On Feb14, 2014, at 19:21 , Andres Freund <andres@2ndquadrant.com> wrote:
> On 2014-02-14 18:49:33 +0100, Florian Pflug wrote:
>> Well, the assumption isn't all that new. We already have the situation that
>> a PGPROC may be not on any wait queue, yet its lwWaitLink may be non-NULL.
>> Currently, the process who took it off the queue is responsible for rectifying
>> that eventually, with the changed proposed below it'll be the backend who
>> owns the PGPROC. From the point of view of other backends, nothing really
>> changes.
>
> That window is absolutely tiny tho.
True, but it's there, so if anything counts on that never being the case, it's
still already broken.
>>>> b) resetting lwWaitLink introduces a race condition (however unlikely)
>>>>
>>>> we'll trade correctness for cleanliness if we continue to reset lwWaitLink
>>>> without protecting against the race.

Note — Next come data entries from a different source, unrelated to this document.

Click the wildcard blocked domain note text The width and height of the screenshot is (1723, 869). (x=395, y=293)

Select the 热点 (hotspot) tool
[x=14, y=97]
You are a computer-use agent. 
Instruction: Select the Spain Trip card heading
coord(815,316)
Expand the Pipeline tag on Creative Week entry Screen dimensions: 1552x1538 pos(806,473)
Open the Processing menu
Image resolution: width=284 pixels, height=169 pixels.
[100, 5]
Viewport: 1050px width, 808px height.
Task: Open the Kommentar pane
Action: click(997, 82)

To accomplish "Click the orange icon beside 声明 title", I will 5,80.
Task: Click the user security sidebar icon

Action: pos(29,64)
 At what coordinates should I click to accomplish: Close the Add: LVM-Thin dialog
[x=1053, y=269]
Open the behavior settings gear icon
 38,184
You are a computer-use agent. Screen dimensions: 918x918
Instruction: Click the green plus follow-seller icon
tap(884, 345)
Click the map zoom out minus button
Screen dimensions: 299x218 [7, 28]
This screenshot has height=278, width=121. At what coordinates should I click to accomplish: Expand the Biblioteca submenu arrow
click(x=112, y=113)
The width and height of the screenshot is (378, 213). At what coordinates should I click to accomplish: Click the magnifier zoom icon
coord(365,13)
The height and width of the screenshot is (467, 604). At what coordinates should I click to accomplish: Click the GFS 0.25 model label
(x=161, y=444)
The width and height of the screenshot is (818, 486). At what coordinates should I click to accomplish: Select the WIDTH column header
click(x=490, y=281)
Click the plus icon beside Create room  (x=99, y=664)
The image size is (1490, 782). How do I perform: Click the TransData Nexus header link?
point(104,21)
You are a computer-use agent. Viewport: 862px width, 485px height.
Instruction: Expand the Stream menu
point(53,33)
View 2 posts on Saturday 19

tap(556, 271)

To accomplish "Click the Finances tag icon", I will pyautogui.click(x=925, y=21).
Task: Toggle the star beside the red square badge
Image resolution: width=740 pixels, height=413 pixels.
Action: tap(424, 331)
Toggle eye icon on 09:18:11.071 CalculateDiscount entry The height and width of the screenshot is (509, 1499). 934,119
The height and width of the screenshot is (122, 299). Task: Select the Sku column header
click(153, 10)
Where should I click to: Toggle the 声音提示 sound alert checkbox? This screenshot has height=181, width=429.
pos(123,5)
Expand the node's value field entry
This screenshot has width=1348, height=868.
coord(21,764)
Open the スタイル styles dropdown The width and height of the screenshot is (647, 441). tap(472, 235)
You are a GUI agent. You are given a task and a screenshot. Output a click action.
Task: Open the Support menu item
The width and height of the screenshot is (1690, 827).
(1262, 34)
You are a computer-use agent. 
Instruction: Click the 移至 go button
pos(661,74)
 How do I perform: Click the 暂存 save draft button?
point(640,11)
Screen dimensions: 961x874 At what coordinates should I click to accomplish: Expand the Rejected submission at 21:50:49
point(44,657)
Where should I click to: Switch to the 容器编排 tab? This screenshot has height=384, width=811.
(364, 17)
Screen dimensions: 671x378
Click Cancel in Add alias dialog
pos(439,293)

That's a bit of a weird trade-off to make.
>>>
>>> It's not just cleanliness, it's being able to actually debug crashes.
>>
>> We could still arrange for the stray lwWaitLink from being visible only
>> momentarily. If a backend is woken up and detects that lwWaiting is false,
>> it knows that it cannot be on any wait queue - it was just removed, and
>> hasn't added itself again yet. At that point, it's safe to reset lwWaitLink
>> back to NULL. The stray value would thus only be visible while a backend executes
>> the PGSemaphoreLock() loop, and whether or not this is the case can be deduced
>> from a stack trace. So I'm not convinced that this makes debugging any harder.
>
> That's not actually safe on an out of order architecture afaics. Without
> barriers the store to lwWaitLink in the woken up backend can preempt the
> read for the next element in the PGSemaphoreUnlock() loop.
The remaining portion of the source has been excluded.